### [Document excerpt]
BEGIN

Here are some of the facts in the case of Terri Schiavo, the brain-damaged Florida woman whose husband wants to end her life by ordering doctors to remove her feeding tube:

•Mrs. Schiavo had a heart attack due to a chemical imbalance 15 years ago when she was 26 years old. For a while, she got no oxygen to her brain. She cannot walk and talk.

•Her husband, Michael Schiavo, says she had told him she would not want to be kept alive in a vegetative state.

•Doctors say they detect little brain activity in Mrs. Schiavo, but her parents, Robert and Mary Schindler, oppose her husband’s efforts to remove the tube so that she will starve to death. They say she smiles when they visit her, which is daily, that her eyes follow them as they move about her room, and that she is responsive. In television pictures, she seems to be smiling and interacting with her family.

•Doctors who have examined her say her facial movements are probably reflexes. They do not expect her mental condition to improve.

•In any case, unlike most people from whom doctors have removed all life-support, Mrs. Schiavo is not comatose. And she breathes on her own, without artificial assistance. Her heartbeat also is unassisted.

•Mr. and Mrs. Schindler say that, as a Roman Catholic, Mrs. Schiavo would not want her feeding tube removed. Although her husband says she would not wish to be kept alive, she left no written instructions to that effect.

•Money clouds the picture. Doctors who allegedly failed to detect the chemical imbalance that caused the heart attack have been sued, and a million-dollar malpractice award is involved. The Schindlers say they want Schiavo to divorce their daughter so they can be her guardians. He says they are after the money. They say he refuses to divorce her because he wants the money.

•There has been no magnetic resonance imaging test, or MRI, to detect the level of activity in Mrs. Schiavo’s brain.

•If the gastric tube is removed, her death from starvation and dehydration is expected to take about a week. Her parents believe it would be painful to her.

This heart-breaking case has been tied up in the courts for years. Two years ago, the feeding tube was removed after one court ruling, and Gov. Jeb Bush got the Florida Legislature to pass a law requiring that it be replaced. That law consequently was declared unconstitutional, and the court battles resumed. Only this week Mrs. Schiavo got her latest reprieve.

As she lingers still between life and death, there are two certainties amongst an ocean of uncertainties.

The first certainty is that death is preferable to some types of life, especially for a person who is prepared spiritually to go.

The second certainty is that killing a person who has even a scintilla of awareness and happiness is wrong.

Terri Schiavo should not be starved to death until every possible medical test is conducted to determine how much she knows. The courts should reject her husband’s assertions that the tests would violate her privacy.

END

### [Problem description]
Please answer from the Terri Schiavo piece: how old was Mrs. Schiavo when she had her heart attack?

### [Supplied material]
BEGIN

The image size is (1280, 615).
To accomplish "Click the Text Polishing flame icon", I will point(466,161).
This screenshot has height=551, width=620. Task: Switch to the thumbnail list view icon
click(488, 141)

END
BEGIN

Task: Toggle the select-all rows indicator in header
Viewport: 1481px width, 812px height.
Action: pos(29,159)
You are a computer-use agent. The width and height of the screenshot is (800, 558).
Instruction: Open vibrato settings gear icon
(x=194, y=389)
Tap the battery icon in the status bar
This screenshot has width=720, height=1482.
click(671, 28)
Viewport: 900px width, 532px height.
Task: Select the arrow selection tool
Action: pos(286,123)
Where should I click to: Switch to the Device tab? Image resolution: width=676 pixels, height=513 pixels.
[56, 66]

END

### [Result of the task]
She was 26 years old.